Um levantamento da Remunerar, consultoria de remuneração, revelou que, no Brasil, o home office ainda está em processo de popularização, com alguma resistência, já que 38% das empresas afirmam não ter a intenção de implementar esse modelo de trabalho.
Hoje, de acordo com a pesquisa, 34,75% das empresas utilizam o trabalho remoto – para 54% destas, até 30% do total de horas dos funcionários elegíveis à modalidade é feita em ambiente remoto.
Marcelo Samogin, diretor e consultor sênior da Remunerar, afirma que as empresas locais ainda estão amarradas em conceitos que transcendem os números. “A cultura do controle do funcionário não tem ajudado as empresas a gerir seus times de um jeito moderno”, afirma.
Como o mercado tem vivenciado uma escassez de mão-de-obra, a prática pode virar moeda de troca para manter os talentos na equipe. A pesquisa apontou que 47% dos funcionários julgam a prática altamente motivadora.
A maior parte das empresas entrevistadas já oferece home office há mais de cinco anos (28%). A dificuldade está no cálculo de eficiência desse modelo.
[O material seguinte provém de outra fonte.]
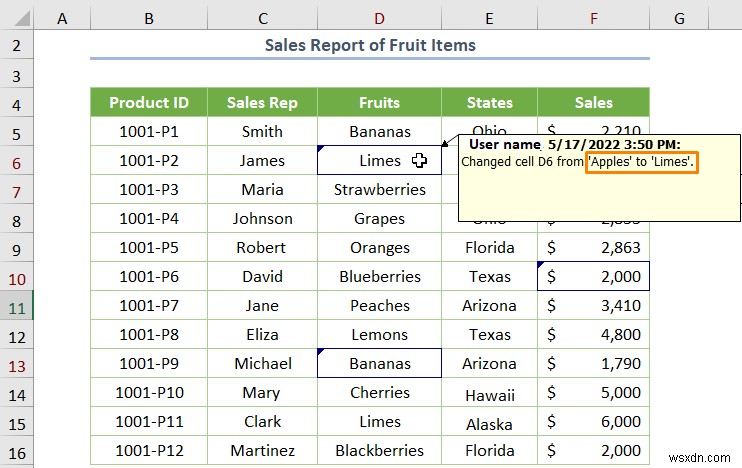Select row 6 header

[17, 160]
Segundo Samogin, as empresas ainda não conseguem calcular o quanto se ganha (ou se perde) em produtividade quando o funcionário está em casa. “O fato é que a produtividade é uma questão estrutural no Brasil.”
A eficiência da operação também é pouco calculada. “Hoje o aluguel de um escritório custa o dobro do que custava dez anos atrás”, diz. “Se eu mandar metade da minha força de trabalho para casa, eu consigo investir esse dinheiro economizado na retenção de talentos.” Isso para não falar da questão da mobilidade, importante gargalo de infraestrutura nas principais capitais do país.
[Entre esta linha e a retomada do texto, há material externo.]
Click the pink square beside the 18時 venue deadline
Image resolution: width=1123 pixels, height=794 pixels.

Entre as companhias que já permitem o home office, 59,68% pratica o modelo em apenas em algumas áreas. Os departamentos de vendas, marketing, tecnologia da informação e recursos humanos são os mais adeptos – principalmente no setor de serviços (70%). “Há segmentos da indústria de Brasil novo e Brasil antigo, naturalmente as empresas e departamentos que já trabalham por projeto têm maior propensão à adoção do mecanismo.”
O levantamento da Remunerar trouxe dados de 415 empresas de diferentes portes, que agregam uma visão sobre como as empresas paulistas – capital e interior – tem praticado o home office.